Nine claims pro-Israel group ‘took advantage’ of alleged Antoinette Lattouf v ABC suppression breach
Nine has denied breaching a court suppression order protecting the identities of lobbyists who successfully pushed for Antoinette Lattouf’s unlawful sacking.
Lawyers for the Nine newspapers have accused pro-Israel lobbyists who successfully campaigned for Antoinette Lattouf’s unlawful dismissal of “taking advantage” of a court order suppressing their identities to threaten contempt proceedings against the mastheads.
The Federal Court on Monday heard the final arguments in a legal showdown between Nine and the lobby group, which had spilt out of Lattouf’s successful case against the ABC. The people making the complaint have argued three articles in The Age and Sydney Morning Herald from January 16, 2024, January 22, 2024 and February 3, 2025 unfairly identified them in breach of orders, and that Nine ought to be referred to the registrar for a contempt prosecution.
Herald editor Bevan Shields, his counterpart at The Age, Patrick Elligett, reporters Michael Bachelard and Calum Jaspan, and lawyers from Nine’s in-house counsel at MinterEllison are personally cited in the application for criminal proceedings.
High-profile barrister Sue Chrysanthou SC argued on behalf of the lobbyists that Nine had been non-compliant since the orders were made on February 3 and had breached it even in reporting on it.
Nine’s barrister, Tom Blackburn SC, said the original order should only be interpreted as applying to the nine people making the complaint represented by Ms Chrysanthou and covering material specifically referencing the court proceedings, or it would hazard being too broad.
Under those terms, he said, his clients did not know the identities of the lobbyists themselves and could not be contemptuous of any order they were ignorant of.
“It couldn’t have been wilful and contumacious, because we didn’t know who the people were. The mere fact (is) that we knew that an order was in existence, but we didn’t know who the people protected were,” Mr Blackburn told the court.
“There has been no breach of the order at all, so the application fails at the very first hurdle.”
He said the lobbyists had unfairly leveraged the order to tear down articles written more than a year before court proceedings.

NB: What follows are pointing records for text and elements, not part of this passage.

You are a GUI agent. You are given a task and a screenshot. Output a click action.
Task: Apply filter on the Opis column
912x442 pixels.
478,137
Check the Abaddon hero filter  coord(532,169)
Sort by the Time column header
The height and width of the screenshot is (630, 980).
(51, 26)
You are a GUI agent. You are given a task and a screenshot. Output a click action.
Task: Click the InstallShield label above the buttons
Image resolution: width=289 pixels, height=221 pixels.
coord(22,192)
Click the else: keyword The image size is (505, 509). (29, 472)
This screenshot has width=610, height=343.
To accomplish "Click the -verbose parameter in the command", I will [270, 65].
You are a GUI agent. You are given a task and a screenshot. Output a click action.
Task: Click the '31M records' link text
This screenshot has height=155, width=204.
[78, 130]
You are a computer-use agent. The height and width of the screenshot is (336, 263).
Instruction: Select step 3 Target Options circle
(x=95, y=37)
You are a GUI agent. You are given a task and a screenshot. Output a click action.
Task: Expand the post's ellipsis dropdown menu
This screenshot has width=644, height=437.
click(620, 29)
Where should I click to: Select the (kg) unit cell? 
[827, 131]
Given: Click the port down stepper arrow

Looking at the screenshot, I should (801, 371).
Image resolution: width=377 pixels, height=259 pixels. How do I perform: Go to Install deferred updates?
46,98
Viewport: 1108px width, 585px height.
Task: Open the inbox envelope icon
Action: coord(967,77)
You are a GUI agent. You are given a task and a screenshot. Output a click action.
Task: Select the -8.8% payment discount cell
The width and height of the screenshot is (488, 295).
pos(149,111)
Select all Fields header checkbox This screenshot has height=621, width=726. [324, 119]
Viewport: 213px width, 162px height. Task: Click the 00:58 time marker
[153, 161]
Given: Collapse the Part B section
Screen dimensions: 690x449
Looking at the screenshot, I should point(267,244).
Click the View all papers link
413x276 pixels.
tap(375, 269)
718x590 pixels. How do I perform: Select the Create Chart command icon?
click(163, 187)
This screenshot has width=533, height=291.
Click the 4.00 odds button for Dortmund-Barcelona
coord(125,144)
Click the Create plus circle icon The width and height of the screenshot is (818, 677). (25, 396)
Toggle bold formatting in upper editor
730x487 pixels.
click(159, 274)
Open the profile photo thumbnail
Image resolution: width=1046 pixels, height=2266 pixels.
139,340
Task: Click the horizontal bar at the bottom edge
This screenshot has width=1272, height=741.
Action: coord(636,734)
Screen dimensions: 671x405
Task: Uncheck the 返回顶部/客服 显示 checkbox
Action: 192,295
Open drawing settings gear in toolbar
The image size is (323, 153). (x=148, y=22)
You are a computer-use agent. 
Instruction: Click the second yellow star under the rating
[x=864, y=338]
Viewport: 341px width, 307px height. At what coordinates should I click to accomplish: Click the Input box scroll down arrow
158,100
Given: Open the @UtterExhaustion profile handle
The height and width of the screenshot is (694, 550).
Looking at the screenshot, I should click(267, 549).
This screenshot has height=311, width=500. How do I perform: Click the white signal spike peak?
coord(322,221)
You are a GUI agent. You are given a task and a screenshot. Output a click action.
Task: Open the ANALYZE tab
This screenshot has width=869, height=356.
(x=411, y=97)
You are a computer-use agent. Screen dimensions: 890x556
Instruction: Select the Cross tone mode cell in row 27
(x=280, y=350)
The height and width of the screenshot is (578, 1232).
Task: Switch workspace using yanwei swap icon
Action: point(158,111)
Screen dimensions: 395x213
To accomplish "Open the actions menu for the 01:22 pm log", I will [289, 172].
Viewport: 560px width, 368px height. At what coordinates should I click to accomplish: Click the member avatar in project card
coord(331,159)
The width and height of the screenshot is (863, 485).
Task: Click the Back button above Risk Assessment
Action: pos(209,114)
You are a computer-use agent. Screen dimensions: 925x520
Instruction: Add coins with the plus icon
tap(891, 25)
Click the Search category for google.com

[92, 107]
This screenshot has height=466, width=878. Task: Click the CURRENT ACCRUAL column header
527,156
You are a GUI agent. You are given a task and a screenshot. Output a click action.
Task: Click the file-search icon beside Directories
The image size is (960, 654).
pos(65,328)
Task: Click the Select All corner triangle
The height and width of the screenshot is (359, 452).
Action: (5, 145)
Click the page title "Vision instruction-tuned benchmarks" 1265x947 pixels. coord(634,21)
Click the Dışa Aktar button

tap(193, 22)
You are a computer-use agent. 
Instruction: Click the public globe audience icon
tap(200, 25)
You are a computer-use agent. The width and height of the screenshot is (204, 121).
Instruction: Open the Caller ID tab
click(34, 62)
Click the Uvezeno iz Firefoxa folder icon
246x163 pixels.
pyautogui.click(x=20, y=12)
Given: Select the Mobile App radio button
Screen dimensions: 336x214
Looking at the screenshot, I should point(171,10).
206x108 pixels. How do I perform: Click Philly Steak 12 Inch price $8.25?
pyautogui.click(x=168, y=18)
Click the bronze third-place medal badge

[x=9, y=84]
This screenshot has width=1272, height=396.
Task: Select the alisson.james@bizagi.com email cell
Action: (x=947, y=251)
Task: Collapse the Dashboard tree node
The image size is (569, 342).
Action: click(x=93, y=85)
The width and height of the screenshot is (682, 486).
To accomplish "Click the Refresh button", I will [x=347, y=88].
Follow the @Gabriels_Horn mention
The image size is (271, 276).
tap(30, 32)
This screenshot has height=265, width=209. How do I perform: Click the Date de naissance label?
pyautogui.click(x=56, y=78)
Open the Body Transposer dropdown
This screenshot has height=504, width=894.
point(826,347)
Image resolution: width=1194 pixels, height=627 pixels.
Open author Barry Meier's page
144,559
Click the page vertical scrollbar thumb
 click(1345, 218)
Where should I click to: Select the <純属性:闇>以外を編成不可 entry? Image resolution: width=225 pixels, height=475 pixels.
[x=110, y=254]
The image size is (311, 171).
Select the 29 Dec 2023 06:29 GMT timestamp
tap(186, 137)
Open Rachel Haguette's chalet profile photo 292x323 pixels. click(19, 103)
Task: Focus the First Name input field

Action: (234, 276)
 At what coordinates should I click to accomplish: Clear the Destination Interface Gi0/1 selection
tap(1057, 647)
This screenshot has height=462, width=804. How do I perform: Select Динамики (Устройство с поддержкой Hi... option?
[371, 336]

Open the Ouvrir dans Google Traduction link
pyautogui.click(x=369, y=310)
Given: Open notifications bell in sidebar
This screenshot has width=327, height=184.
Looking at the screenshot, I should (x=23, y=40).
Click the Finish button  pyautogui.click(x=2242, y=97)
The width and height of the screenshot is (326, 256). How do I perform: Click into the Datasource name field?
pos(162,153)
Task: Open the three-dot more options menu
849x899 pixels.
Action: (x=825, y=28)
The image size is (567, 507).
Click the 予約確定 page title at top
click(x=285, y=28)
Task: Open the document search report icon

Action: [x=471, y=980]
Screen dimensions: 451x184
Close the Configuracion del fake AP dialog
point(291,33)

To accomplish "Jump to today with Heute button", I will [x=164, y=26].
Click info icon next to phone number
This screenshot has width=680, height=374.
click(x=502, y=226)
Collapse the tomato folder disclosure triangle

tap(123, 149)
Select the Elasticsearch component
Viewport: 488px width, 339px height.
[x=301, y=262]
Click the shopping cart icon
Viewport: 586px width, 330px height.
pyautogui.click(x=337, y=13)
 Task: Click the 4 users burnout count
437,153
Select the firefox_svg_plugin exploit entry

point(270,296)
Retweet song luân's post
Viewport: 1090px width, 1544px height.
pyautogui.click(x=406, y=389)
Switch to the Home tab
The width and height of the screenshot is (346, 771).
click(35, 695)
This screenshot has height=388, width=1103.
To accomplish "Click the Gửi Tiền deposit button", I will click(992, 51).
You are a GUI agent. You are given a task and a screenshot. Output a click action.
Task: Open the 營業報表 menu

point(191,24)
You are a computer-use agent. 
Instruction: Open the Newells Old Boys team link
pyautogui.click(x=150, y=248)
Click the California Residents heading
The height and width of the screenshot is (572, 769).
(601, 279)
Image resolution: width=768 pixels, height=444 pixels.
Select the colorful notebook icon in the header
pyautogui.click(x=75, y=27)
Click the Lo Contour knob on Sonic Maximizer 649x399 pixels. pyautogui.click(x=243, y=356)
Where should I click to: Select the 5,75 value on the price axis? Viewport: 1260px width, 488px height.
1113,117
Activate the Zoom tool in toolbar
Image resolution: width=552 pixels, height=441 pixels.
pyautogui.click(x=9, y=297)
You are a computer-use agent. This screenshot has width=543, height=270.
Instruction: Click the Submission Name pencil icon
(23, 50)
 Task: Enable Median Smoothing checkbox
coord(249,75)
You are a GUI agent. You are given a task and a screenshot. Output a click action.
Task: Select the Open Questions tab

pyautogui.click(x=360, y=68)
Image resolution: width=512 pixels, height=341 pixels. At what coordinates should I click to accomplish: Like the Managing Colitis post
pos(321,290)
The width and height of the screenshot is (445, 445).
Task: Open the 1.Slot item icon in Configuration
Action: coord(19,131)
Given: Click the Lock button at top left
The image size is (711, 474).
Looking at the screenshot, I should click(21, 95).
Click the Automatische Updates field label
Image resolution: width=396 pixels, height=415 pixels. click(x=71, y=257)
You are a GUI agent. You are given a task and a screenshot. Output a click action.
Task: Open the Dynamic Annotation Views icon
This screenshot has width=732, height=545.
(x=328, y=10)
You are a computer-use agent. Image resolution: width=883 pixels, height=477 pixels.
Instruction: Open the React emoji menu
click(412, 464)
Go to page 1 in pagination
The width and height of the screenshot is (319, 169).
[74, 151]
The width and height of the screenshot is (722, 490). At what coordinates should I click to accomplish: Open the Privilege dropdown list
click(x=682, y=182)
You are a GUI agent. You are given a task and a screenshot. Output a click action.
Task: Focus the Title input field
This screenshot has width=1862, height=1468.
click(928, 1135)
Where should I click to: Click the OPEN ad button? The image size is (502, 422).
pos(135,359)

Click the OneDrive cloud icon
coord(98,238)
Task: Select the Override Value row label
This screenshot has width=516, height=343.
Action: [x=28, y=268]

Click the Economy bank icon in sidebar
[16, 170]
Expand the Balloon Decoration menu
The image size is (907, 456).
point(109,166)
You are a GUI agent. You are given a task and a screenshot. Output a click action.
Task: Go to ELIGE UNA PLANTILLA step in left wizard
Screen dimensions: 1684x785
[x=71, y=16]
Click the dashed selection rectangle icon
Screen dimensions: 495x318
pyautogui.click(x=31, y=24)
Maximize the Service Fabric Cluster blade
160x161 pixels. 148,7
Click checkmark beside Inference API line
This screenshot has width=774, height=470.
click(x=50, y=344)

“Someone seems to have thought (they could) take advantage of the terms of this order to make it extend to any publication that has absolutely nothing to do with these proceedings,” Mr Blackburn said.
“Advantage has been taken … (of) this order to seek relief or remedy, which they didn’t even seek in the first place.”
For the Director of Public Prosecutions to take up contempt proceedings against Nine was therefore a waste of court resources, Mr Blackburn argued.
“Not only are (the lobbyists) asking … to subcontract the work out to the registrar by this application, but they want to present the registrar with a case that is very weak, where the registrar is going to have to prove a number of things to succeed and, on the evidence before the court, that’s going to be a hopeless task,” he said.
Ms Chrysanthou said Nine could not plead ignorance about the identity of her clients because the journalists and editors had never said for themselves they were unaware and had not asked for their identities in order to properly amend their reportage.
“(MinterEllison partner Peter) Bartlett has not said in his affidavit, ‘my clients had no idea who these orders protected’. Why hasn’t he said that, if that were the case?” Mr Chrysanthou asked.
“They received seven letters and did not once … write back and say ‘thank you for your letter … we don’t know who your clients are, so we’re not quite sure how you say we’re breaching the order. Can you explain it to us, or can you tell us who your clients are on a confidential basis’.
“This is an ex post facto (after the fact) reconstruction by lawyers to try and get at clients who have not put on evidence to this effect as to what their state of mind was.”
Ms Chrysanthou told the court Jaspan – who was present in court in Sydney when the order was made – had alerted readers to his previous articles identifying her clients while reporting on the very order prohibiting the publication of those details on the first day of Lattouf’s trial.
She alleged that when her instructing solicitor, Rebekah Giles, contacted Jaspan to complain, the story was allegedly edited to refer even more explicitly to the original reports before the article was eventually updated later in the day to remove the reference.